### INSTRUCTION
Number each line of the listing below in order, leaving out the blank lines.

### EXTRACTED INFORMATION
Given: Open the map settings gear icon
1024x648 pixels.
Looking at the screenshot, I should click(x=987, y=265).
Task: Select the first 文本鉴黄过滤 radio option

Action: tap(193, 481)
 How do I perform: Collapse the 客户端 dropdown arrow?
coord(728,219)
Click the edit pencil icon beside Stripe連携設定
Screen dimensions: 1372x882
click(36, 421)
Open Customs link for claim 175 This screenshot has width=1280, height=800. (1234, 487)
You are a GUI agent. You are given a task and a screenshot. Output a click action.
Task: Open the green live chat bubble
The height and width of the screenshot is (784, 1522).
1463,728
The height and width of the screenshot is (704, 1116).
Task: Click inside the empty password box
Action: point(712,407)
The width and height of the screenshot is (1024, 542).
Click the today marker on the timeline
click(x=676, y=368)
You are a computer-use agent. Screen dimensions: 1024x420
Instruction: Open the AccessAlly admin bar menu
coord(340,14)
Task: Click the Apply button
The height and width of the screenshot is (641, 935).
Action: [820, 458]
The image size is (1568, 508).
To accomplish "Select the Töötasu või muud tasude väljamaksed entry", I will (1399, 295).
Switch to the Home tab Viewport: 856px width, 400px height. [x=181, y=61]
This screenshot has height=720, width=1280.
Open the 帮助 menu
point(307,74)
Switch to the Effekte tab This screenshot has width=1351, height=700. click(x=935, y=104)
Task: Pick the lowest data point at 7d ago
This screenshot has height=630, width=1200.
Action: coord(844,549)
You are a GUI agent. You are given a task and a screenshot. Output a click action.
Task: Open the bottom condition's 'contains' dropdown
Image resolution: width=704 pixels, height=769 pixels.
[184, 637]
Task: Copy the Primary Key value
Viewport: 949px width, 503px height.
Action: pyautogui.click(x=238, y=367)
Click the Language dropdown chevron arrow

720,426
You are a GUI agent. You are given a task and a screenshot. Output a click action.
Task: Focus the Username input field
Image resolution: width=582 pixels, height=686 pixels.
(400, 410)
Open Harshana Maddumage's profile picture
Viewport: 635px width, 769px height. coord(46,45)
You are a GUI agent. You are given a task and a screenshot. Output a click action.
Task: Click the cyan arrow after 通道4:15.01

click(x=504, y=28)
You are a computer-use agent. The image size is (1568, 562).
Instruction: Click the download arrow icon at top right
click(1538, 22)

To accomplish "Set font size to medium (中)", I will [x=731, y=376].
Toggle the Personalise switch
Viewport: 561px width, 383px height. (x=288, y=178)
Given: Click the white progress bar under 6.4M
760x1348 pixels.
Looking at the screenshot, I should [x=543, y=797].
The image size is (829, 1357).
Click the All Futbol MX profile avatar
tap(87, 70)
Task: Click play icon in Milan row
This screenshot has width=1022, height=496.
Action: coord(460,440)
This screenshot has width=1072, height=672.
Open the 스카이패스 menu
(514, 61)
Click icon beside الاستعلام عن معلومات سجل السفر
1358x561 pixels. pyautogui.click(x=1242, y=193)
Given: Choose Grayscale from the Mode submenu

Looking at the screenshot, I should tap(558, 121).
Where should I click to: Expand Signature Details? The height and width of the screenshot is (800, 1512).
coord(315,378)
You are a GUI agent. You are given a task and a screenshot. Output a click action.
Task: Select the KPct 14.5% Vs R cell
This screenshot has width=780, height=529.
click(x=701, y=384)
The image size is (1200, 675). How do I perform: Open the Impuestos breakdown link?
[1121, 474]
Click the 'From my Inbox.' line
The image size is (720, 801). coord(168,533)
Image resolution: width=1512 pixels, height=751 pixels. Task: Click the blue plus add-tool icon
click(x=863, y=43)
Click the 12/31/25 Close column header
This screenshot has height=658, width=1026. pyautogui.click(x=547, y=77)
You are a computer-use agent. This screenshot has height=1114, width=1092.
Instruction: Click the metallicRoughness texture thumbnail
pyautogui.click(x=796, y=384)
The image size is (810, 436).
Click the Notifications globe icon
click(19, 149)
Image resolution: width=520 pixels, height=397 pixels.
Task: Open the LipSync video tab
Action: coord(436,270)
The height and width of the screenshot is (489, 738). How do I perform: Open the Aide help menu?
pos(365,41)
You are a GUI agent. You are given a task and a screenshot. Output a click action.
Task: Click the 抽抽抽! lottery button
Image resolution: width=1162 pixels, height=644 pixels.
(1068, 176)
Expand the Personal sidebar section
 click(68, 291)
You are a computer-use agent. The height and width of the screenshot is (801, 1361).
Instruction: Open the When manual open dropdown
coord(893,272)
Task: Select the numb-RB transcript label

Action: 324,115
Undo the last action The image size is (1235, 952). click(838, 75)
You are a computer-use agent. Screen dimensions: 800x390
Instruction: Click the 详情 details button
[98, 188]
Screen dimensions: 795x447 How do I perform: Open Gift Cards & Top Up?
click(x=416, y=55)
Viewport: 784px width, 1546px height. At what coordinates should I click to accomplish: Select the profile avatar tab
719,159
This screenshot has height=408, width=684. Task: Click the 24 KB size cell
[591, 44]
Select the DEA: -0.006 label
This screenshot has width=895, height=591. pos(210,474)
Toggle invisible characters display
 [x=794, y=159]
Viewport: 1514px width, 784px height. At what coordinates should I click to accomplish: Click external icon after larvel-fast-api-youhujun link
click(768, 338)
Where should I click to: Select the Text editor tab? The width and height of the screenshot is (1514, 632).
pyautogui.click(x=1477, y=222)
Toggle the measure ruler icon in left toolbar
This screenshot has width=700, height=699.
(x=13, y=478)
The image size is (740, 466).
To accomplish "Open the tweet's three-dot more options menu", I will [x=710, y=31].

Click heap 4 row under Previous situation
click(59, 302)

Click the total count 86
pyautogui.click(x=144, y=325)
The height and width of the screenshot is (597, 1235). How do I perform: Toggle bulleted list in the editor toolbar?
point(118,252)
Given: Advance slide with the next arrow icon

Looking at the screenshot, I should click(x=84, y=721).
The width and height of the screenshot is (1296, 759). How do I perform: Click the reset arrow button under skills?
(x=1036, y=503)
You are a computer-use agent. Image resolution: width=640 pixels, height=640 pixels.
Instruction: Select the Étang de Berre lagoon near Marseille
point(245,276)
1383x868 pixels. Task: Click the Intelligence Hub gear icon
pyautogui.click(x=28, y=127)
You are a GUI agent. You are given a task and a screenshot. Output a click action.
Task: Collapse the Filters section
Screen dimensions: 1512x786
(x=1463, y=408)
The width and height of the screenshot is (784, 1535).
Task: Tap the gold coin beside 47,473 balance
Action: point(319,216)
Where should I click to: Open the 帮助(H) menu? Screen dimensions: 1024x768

### RESULT FOR THIS EXERCISE
1. Given: Open the map settings gear icon
2. 1024x648 pixels.
3. Looking at the screenshot, I should click(x=987, y=265).
4. Task: Select the first 文本鉴黄过滤 radio option
5. Action: tap(193, 481)
6.  How do I perform: Collapse the 客户端 dropdown arrow?
7. coord(728,219)
8. Click the edit pencil icon beside Stripe連携設定
9. Screen dimensions: 1372x882
10. click(36, 421)
11. Open Customs link for claim 175 This screenshot has width=1280, height=800. (1234, 487)
12. You are a GUI agent. You are given a task and a screenshot. Output a click action.
13. Task: Open the green live chat bubble
14. The height and width of the screenshot is (784, 1522).
15. 1463,728
16. The height and width of the screenshot is (704, 1116).
17. Task: Click inside the empty password box
18. Action: point(712,407)
19. The width and height of the screenshot is (1024, 542).
20. Click the today marker on the timeline
21. click(x=676, y=368)
22. You are a computer-use agent. Screen dimensions: 1024x420
23. Instruction: Open the AccessAlly admin bar menu
24. coord(340,14)
25. Task: Click the Apply button
26. The height and width of the screenshot is (641, 935).
27. Action: [820, 458]
28. The image size is (1568, 508).
29. To accomplish "Select the Töötasu või muud tasude väljamaksed entry", I will (1399, 295).
30. Switch to the Home tab Viewport: 856px width, 400px height. [x=181, y=61]
31. This screenshot has height=720, width=1280.
32. Open the 帮助 menu
33. point(307,74)
34. Switch to the Effekte tab This screenshot has width=1351, height=700. click(x=935, y=104)
35. Task: Pick the lowest data point at 7d ago
36. This screenshot has height=630, width=1200.
37. Action: coord(844,549)
38. You are a GUI agent. You are given a task and a screenshot. Output a click action.
39. Task: Open the bottom condition's 'contains' dropdown
40. Image resolution: width=704 pixels, height=769 pixels.
41. [184, 637]
42. Task: Copy the Primary Key value
43. Viewport: 949px width, 503px height.
44. Action: pyautogui.click(x=238, y=367)
45. Click the Language dropdown chevron arrow
46. 720,426
47. You are a GUI agent. You are given a task and a screenshot. Output a click action.
48. Task: Focus the Username input field
49. Image resolution: width=582 pixels, height=686 pixels.
50. (400, 410)
51. Open Harshana Maddumage's profile picture
52. Viewport: 635px width, 769px height. coord(46,45)
53. You are a GUI agent. You are given a task and a screenshot. Output a click action.
54. Task: Click the cyan arrow after 通道4:15.01
55. click(x=504, y=28)
56. You are a computer-use agent. The image size is (1568, 562).
57. Instruction: Click the download arrow icon at top right
58. click(1538, 22)
59. To accomplish "Set font size to medium (中)", I will [x=731, y=376].
60. Toggle the Personalise switch
61. Viewport: 561px width, 383px height. (x=288, y=178)
62. Given: Click the white progress bar under 6.4M
63. 760x1348 pixels.
64. Looking at the screenshot, I should [x=543, y=797].
65. The image size is (829, 1357).
66. Click the All Futbol MX profile avatar
67. tap(87, 70)
68. Task: Click play icon in Milan row
69. This screenshot has width=1022, height=496.
70. Action: coord(460,440)
71. This screenshot has width=1072, height=672.
72. Open the 스카이패스 menu
73. (514, 61)
74. Click icon beside الاستعلام عن معلومات سجل السفر
75. 1358x561 pixels. pyautogui.click(x=1242, y=193)
76. Given: Choose Grayscale from the Mode submenu
77. Looking at the screenshot, I should tap(558, 121).
78. Where should I click to: Expand Signature Details? The height and width of the screenshot is (800, 1512).
79. coord(315,378)
80. You are a GUI agent. You are given a task and a screenshot. Output a click action.
81. Task: Select the KPct 14.5% Vs R cell
82. This screenshot has width=780, height=529.
83. click(x=701, y=384)
84. The image size is (1200, 675). How do I perform: Open the Impuestos breakdown link?
85. [1121, 474]
86. Click the 'From my Inbox.' line
87. The image size is (720, 801). coord(168,533)
88. Image resolution: width=1512 pixels, height=751 pixels. Task: Click the blue plus add-tool icon
89. click(x=863, y=43)
90. Click the 12/31/25 Close column header
91. This screenshot has height=658, width=1026. pyautogui.click(x=547, y=77)
92. You are a computer-use agent. This screenshot has height=1114, width=1092.
93. Instruction: Click the metallicRoughness texture thumbnail
94. pyautogui.click(x=796, y=384)
95. The image size is (810, 436).
96. Click the Notifications globe icon
97. click(19, 149)
98. Image resolution: width=520 pixels, height=397 pixels.
99. Task: Open the LipSync video tab
100. Action: coord(436,270)
101. The height and width of the screenshot is (489, 738). How do I perform: Open the Aide help menu?
102. pos(365,41)
103. You are a GUI agent. You are given a task and a screenshot. Output a click action.
104. Task: Click the 抽抽抽! lottery button
105. Image resolution: width=1162 pixels, height=644 pixels.
106. (1068, 176)
107. Expand the Personal sidebar section
108.  click(68, 291)
109. You are a computer-use agent. The height and width of the screenshot is (801, 1361).
110. Instruction: Open the When manual open dropdown
111. coord(893,272)
112. Task: Select the numb-RB transcript label
113. Action: 324,115
114. Undo the last action The image size is (1235, 952). click(838, 75)
115. You are a computer-use agent. Screen dimensions: 800x390
116. Instruction: Click the 详情 details button
117. [98, 188]
118. Screen dimensions: 795x447 How do I perform: Open Gift Cards & Top Up?
119. click(x=416, y=55)
120. Viewport: 784px width, 1546px height. At what coordinates should I click to accomplish: Select the profile avatar tab
121. 719,159
122. This screenshot has height=408, width=684. Task: Click the 24 KB size cell
123. [591, 44]
124. Select the DEA: -0.006 label
125. This screenshot has width=895, height=591. pos(210,474)
126. Toggle invisible characters display
127.  [x=794, y=159]
128. Viewport: 1514px width, 784px height. At what coordinates should I click to accomplish: Click external icon after larvel-fast-api-youhujun link
129. click(768, 338)
130. Where should I click to: Select the Text editor tab? The width and height of the screenshot is (1514, 632).
131. pyautogui.click(x=1477, y=222)
132. Toggle the measure ruler icon in left toolbar
133. This screenshot has width=700, height=699.
134. (x=13, y=478)
135. The image size is (740, 466).
136. To accomplish "Open the tweet's three-dot more options menu", I will [x=710, y=31].
137. Click heap 4 row under Previous situation
138. click(59, 302)
139. Click the total count 86
140. pyautogui.click(x=144, y=325)
141. The height and width of the screenshot is (597, 1235). How do I perform: Toggle bulleted list in the editor toolbar?
142. point(118,252)
143. Given: Advance slide with the next arrow icon
144. Looking at the screenshot, I should click(x=84, y=721).
145. The width and height of the screenshot is (1296, 759). How do I perform: Click the reset arrow button under skills?
146. (x=1036, y=503)
147. You are a computer-use agent. Image resolution: width=640 pixels, height=640 pixels.
148. Instruction: Select the Étang de Berre lagoon near Marseille
149. point(245,276)
150. 1383x868 pixels. Task: Click the Intelligence Hub gear icon
151. pyautogui.click(x=28, y=127)
152. You are a GUI agent. You are given a task and a screenshot. Output a click action.
153. Task: Collapse the Filters section
154. Screen dimensions: 1512x786
155. (x=1463, y=408)
156. The width and height of the screenshot is (784, 1535).
157. Task: Tap the gold coin beside 47,473 balance
158. Action: point(319,216)
159. Where should I click to: Open the 帮助(H) menu? Screen dimensions: 1024x768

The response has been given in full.